● **Records provided**:
§ §

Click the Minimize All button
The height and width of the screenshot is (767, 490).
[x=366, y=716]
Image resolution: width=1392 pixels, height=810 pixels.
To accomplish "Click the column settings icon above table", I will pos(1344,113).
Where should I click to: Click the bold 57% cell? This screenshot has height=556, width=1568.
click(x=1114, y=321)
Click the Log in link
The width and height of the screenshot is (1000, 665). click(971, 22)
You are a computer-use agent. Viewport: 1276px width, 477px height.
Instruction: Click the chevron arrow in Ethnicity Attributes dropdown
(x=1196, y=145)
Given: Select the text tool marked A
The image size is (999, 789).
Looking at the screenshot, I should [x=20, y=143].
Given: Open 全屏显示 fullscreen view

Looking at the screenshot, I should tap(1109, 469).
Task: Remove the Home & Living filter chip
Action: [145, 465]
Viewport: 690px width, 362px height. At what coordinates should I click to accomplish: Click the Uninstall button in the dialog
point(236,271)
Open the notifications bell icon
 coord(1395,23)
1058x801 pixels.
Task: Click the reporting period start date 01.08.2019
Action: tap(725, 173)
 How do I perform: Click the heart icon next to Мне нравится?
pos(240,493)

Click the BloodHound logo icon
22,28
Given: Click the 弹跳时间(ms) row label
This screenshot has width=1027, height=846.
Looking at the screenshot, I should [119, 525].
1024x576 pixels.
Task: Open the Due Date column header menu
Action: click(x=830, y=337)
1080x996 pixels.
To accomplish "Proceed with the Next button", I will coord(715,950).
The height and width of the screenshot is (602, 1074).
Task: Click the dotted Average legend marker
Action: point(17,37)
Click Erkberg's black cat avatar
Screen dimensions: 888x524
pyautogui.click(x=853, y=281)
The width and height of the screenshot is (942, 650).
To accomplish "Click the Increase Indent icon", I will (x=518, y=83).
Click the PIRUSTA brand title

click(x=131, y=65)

§ §

● **Exercise instructions**: All lines from the records above should be copied exactly.

● **Output of the task**:
Click the Minimize All button
The height and width of the screenshot is (767, 490).
[x=366, y=716]
Image resolution: width=1392 pixels, height=810 pixels.
To accomplish "Click the column settings icon above table", I will pos(1344,113).
Where should I click to: Click the bold 57% cell? This screenshot has height=556, width=1568.
click(x=1114, y=321)
Click the Log in link
The width and height of the screenshot is (1000, 665). click(971, 22)
You are a computer-use agent. Viewport: 1276px width, 477px height.
Instruction: Click the chevron arrow in Ethnicity Attributes dropdown
(x=1196, y=145)
Given: Select the text tool marked A
The image size is (999, 789).
Looking at the screenshot, I should [x=20, y=143].
Given: Open 全屏显示 fullscreen view

Looking at the screenshot, I should tap(1109, 469).
Task: Remove the Home & Living filter chip
Action: [145, 465]
Viewport: 690px width, 362px height. At what coordinates should I click to accomplish: Click the Uninstall button in the dialog
point(236,271)
Open the notifications bell icon
 coord(1395,23)
1058x801 pixels.
Task: Click the reporting period start date 01.08.2019
Action: tap(725, 173)
 How do I perform: Click the heart icon next to Мне нравится?
pos(240,493)

Click the BloodHound logo icon
22,28
Given: Click the 弹跳时间(ms) row label
This screenshot has width=1027, height=846.
Looking at the screenshot, I should [119, 525].
1024x576 pixels.
Task: Open the Due Date column header menu
Action: click(x=830, y=337)
1080x996 pixels.
To accomplish "Proceed with the Next button", I will coord(715,950).
The height and width of the screenshot is (602, 1074).
Task: Click the dotted Average legend marker
Action: point(17,37)
Click Erkberg's black cat avatar
Screen dimensions: 888x524
pyautogui.click(x=853, y=281)
The width and height of the screenshot is (942, 650).
To accomplish "Click the Increase Indent icon", I will (x=518, y=83).
Click the PIRUSTA brand title

click(x=131, y=65)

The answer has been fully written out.